A assessora da CNV explica que os centros clandestinos foram criados com a finalidade de abrigar procedimentos considerados “estratégicos” pelos militares então no poder – e que eram proibidos até mesmo pelas leis de exceção que imperavam no país. Além da tortura, os imóveis identificados pela pesquisa também foram responsáveis pelo desaparecimento de cadáveres. “Isso incluía eliminar digitais e arcadas dentárias, e eliminar os próprios corpos através da queima junto com pneus, esquartejamento e lançamento no mar”, enumera.

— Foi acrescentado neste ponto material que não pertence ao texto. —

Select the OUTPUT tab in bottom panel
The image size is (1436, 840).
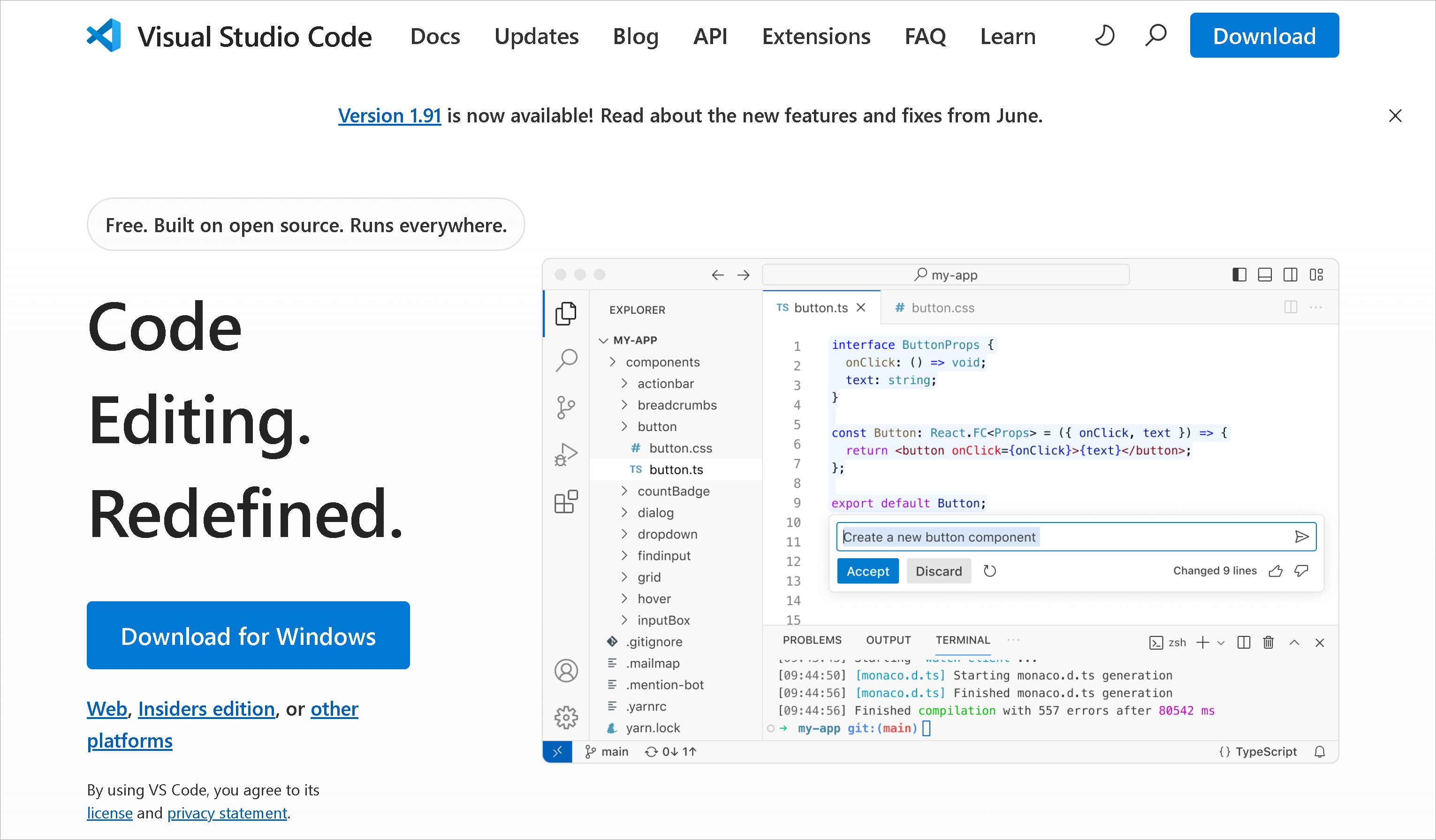[888, 640]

Os centros, continua Heloísa, também cumpriam um papel estratégico para sustentar a imagem “democrática” que a ditadura ostentou perante setores da opinião pública brasileira. O regime utilizou os imóveis clandestinos para evitar que determinados opositores – “que deveriam ser eliminados” – ingressassem nos caminhos da Justiça formal. Assim, o governo impedia que fossem presos, julgados e processados pelos tribunais do país – que, apesar de controlados pelos ditadores, ainda previam certas garantias ao réu. Por exemplo, a vida.
“Contra determinados opositores, a ditadura não poderia utilizar os procedimentos da própria 'legalidade de exceção' que ela havia construído. E é nesse sentido que ela precisou criar essa estrutura clandestina. Havia presos que ela não poderia assumir. Então, criou uma série de práticas para ferir a 'legalidade de exceção' que ela mesmo tinha criado”, explica a historiadora. “Essa 'legalidade' é ferida nos desaparecimentos, na política de extermínio e no uso da tortura como técnica de interrogatório. A ditadura elaborou mecanismos para utilizar todas as vezes em que os militares considerassem insuficientes os procedimentos legais.”
Os centros clandestinos enumerados pelo estudo preliminar da CNV foram responsáveis pela tortura, morte ou desaparecimento de pelo menos 45 pessoas. Dos sete, o imóvel mais sangrento era conhecido como Casa Azul, e se localizava no km 1 da rodovia Transamazônica, no município de Marabá (PA). Subordinada ao Centro de Informações do Exército (CIE), na Casa Azul morreram não menos que 24 pessoas – entre elas, combatentes da Guerrilha do Araguaia. “Ninguém sobreviveu lá dentro”, afirma Heloísa. Um dos torturadores do centro paraense era Sebastião de Moura, conhecido como Major Curió.
“A pesquisa da CNV está levantando uma questão nova e importante sobre a ditadura”, sublinha a historiadora. “Se comparada às ditaduras argentina ou chilena, a ditadura brasileira foi extremamente seletiva na repressão.” De acordo com Heloísa, essa seletividade casou perfeitamente com a existência dos centros clandestinos. Com eles, evitava-se levar aos quartéis, delegacias e à Justiça quem já estava marcado para morrer. “O regime pensou as duas coisas, com uma estratégia dupla”, afirma. “Isso possibilitou poucos momentos de repressão de massa.”
Nem todos os centros clandestinos podem ser considerados “casas da morte”, como a Casa Azul de Marabá (PA) ou a Casa de Petrópolis (RJ). Isso porque, segundo Heloísa Starling, alguns não eram utilizados para torturas e desaparecimentos de opositores. “Eles funcionavam para cooptação e monitoramento de militantes que eram transformados em agentes infiltrados”, revela, citando como exemplo um imóvel localizado no bairro do Ipiranga, em São Paulo. “Neste centro, os infiltrados assinavam contrato, recebiam salário e entregavam seus relatórios.” Outras casas, afirma a assessora da CNV, serviam de alojamento temporários para repressores envolvidos em operações clandestinas.